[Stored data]
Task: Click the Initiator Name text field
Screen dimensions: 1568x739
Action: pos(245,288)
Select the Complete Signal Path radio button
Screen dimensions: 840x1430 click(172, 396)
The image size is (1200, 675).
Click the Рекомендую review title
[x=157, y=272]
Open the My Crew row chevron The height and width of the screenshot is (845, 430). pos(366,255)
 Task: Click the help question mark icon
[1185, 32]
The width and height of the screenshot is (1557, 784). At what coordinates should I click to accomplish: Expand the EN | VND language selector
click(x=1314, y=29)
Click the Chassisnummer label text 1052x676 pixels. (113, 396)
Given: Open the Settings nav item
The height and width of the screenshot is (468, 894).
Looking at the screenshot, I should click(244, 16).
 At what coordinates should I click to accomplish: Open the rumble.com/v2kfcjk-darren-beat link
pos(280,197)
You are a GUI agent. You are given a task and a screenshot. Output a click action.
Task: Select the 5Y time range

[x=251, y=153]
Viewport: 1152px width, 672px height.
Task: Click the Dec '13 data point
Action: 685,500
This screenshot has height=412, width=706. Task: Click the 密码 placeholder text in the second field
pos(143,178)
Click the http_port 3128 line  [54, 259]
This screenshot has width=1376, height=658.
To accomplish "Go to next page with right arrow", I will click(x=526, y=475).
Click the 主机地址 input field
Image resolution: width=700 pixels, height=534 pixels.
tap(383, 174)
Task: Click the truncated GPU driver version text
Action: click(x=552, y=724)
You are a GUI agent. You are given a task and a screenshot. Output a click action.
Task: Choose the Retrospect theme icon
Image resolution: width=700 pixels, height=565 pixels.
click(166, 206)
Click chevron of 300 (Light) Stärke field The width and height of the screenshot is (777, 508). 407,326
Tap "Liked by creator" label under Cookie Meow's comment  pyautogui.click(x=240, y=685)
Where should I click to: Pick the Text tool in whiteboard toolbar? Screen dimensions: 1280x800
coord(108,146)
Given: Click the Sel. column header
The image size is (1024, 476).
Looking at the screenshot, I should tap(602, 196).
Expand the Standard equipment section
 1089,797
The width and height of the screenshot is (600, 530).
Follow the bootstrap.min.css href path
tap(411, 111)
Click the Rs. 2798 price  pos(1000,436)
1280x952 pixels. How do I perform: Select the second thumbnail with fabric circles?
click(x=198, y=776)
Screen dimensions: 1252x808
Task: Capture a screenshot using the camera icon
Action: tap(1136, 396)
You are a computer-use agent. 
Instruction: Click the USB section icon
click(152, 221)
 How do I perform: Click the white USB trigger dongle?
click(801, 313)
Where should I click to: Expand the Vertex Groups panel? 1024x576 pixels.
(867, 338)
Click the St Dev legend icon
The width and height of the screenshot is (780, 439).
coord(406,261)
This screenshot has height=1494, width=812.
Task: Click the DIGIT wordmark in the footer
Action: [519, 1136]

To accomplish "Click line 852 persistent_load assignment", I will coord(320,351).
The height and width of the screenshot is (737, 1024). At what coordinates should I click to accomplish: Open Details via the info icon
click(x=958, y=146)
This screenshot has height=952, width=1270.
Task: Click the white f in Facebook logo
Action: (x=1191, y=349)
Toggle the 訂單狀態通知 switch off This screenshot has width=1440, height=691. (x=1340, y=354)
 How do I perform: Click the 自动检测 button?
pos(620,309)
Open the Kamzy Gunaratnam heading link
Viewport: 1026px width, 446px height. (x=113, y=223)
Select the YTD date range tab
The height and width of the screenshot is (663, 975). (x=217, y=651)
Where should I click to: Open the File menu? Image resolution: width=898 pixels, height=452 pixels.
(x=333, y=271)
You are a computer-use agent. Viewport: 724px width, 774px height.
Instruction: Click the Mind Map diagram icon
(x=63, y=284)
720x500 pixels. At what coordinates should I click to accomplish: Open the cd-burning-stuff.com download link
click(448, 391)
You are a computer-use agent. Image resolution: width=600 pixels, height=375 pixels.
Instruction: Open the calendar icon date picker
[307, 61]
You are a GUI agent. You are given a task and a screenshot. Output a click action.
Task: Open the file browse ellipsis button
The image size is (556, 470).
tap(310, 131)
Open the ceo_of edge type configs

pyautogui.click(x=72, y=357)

Aim of the task: Copy out only the lines above from the one with "Task: Select the 5Y time range" to the one with "Click the http_port", inclusive, exactly as they stand.

Result below:
Task: Select the 5Y time range

[x=251, y=153]
Viewport: 1152px width, 672px height.
Task: Click the Dec '13 data point
Action: 685,500
This screenshot has height=412, width=706. Task: Click the 密码 placeholder text in the second field
pos(143,178)
Click the http_port 3128 line  [54, 259]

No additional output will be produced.